You learn a lot about yourself and your relationship when you see a partner in NRE. Every trigger you feel has an insecurity or fear or dysfunction behind it, and I felt them ALL. She had a kid too, so they would get together for a play date and I would get jealous. They would spend time together during the day while I was at work–boom! Another trigger. She was a perfume lover. I’d smell it on my wife–trigger! On our son–trigger! On the couch–trigger! Something spontaneous happened–trigger! Something planned happened–trigger! They were getting together four or five times a week, and it was like I couldn’t breathe from one date to the next. Each one taking things a step further, making them more enraptured with each other, and making me sicker to my stomach with the fears and insecurities that lay behind those triggers.
I write about this now because if I have one piece of advice for any person or couple entering poly from a long history of monogamy it is this: get thee some mentors. Some shamans, as Peter put it. (Peter was on of my first poly shamans, come to think of it.) Join a community, find other poly folks and pick their brains (trust me, most of us are used to it and really want to help because we’ve been in your shoes).
The best decision my wife and I ever made (aside from having a child and learning how to bake our own bread) was go to see a couple’s councilor who had previous experience with polyamorous relationships. She truly was a mentor more than anything. She had all the vocabulary, knew of many other people who had been through the same thing, and was able to put everything into perspective.
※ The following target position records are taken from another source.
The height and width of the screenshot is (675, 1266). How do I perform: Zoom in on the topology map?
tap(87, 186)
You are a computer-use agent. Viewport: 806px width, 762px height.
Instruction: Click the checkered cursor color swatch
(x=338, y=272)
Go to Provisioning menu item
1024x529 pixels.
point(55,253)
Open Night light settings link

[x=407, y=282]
Because she knew what polyamory was already, we never had to go through the steps of educating her (or trying to defend our decision to open our marriage), and she already knew that what we needed was just to normalize things. I think most of the advice I give to other people is taken straight from her mouth.
I remember those first months of being poly were like being in a different country with a different language without an interpreter. Thankfully, our therapist and our new friends in the poly community taught us the native tongue so we could call the new country our home. The normalizing process is not easy, but we were taught we needed to have patience and give our brains time to adjust.
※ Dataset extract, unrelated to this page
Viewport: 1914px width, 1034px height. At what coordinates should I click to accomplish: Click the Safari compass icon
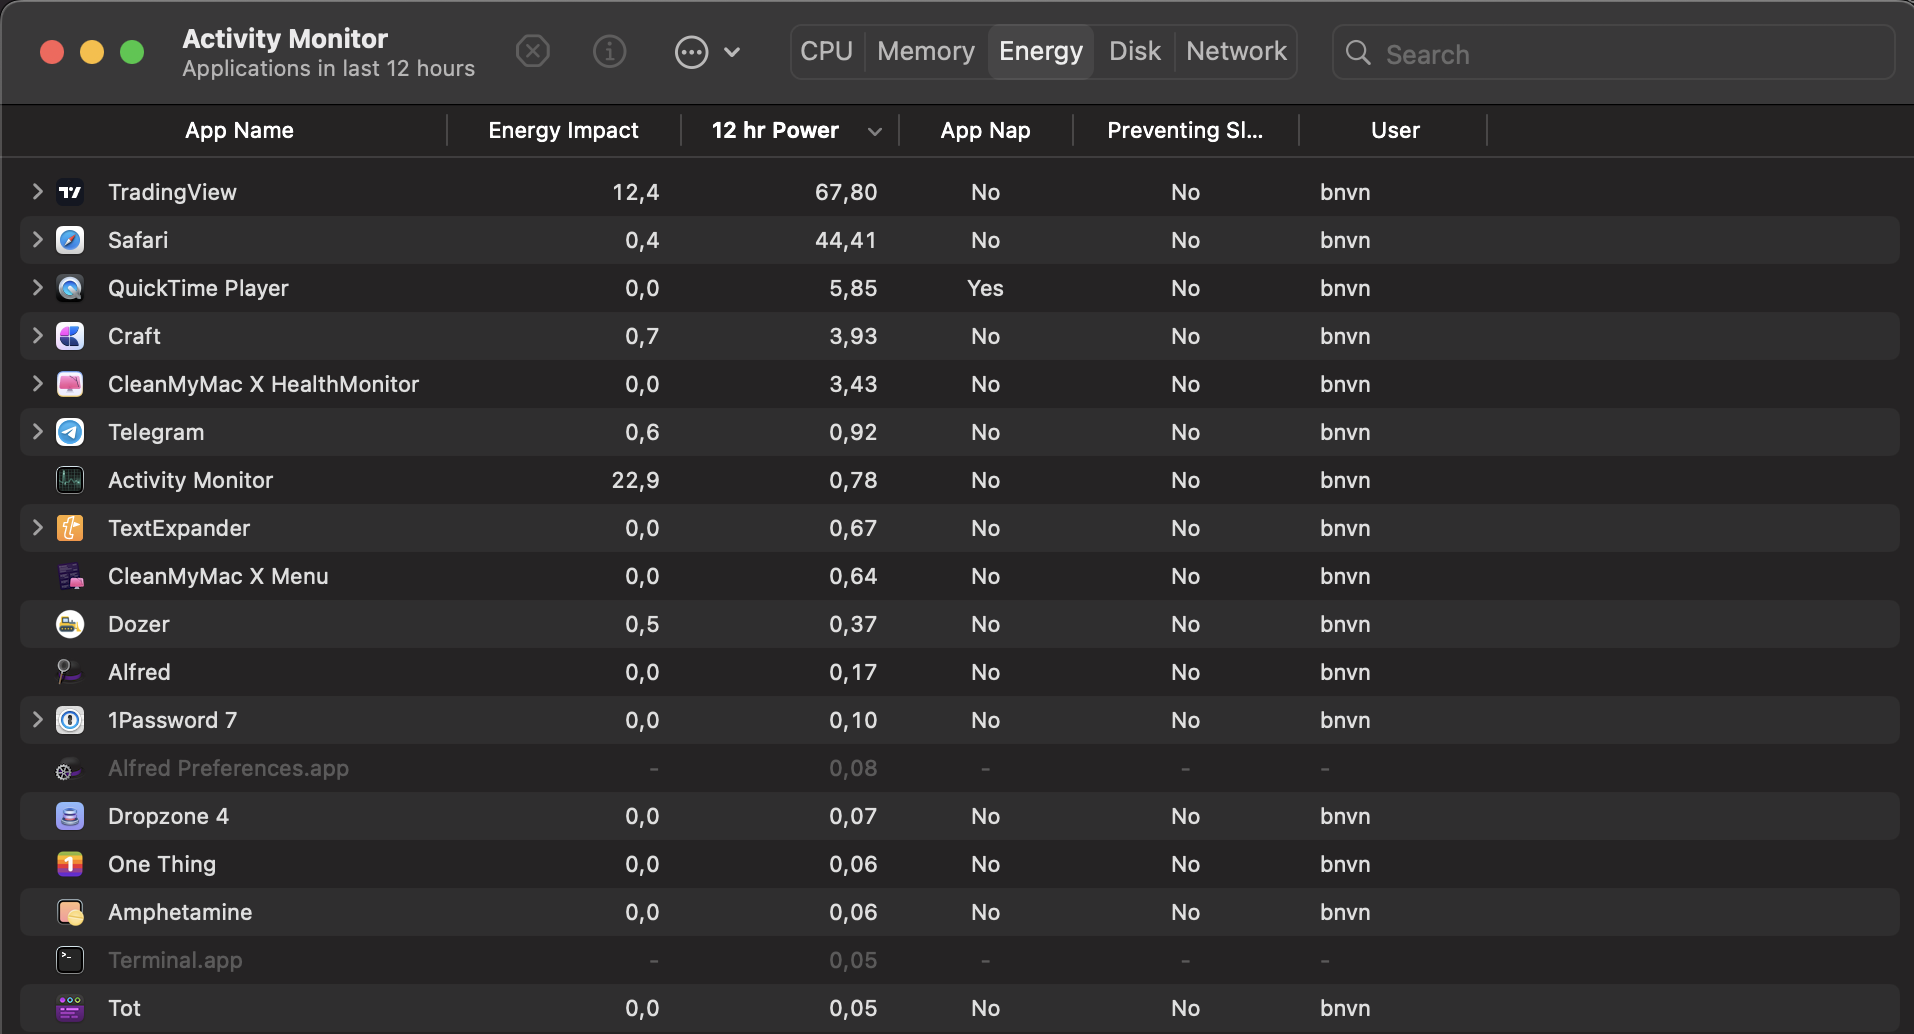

Here are just a few tidbits from those first few months that helped us out, in case others out there are looking for it:
- Sleep. A full-night sleep is the best thing you can give your brain to help process things. Let it do the work for you. It can’t do it without deep sleep.
- NRE is powerful, but it’s not an endurance athlete. Enjoy it while it’s there, but it will run its course. It is dangerous to put too much stock in it–when it has passed (and after you get into your first fight) is when you truly learn how lasting the relationship will be. Partners on both sides of the emotion could do with some reminding of this. This too shall pass.
- Emotions are always valid, but they are not always correct. Emotions and triggers need to be given respect, but just because you have a knee-jerk jealous reaction doesn’t mean that your partner did anything wrong or that your worst fears are coming true or that you made a giant mistake. Focus on what that emotion is truly telling you if you want to stop feeling it.
- Agree to boundaries that help each other through triggers, and know that they can be renegotiated after a trial period or after the need has passed. We instituted a “just us on the weekends” rule when I was at the height of my triggers to give me some time and space to reconnect with my wife and not have to worry about other partners. It got tweaked drastically, but we still ask for reconnection time on an as needed basis and understand the importance if we need reconnection time with other partners as well. We had a “no sex in our bed” rule that quickly got tossed when we realized we didn’t care one bit. I’m afraid that my partners still have to shower after being with anyone who smells strongly of perfume.
Anyone else want to add a tidbit to that list?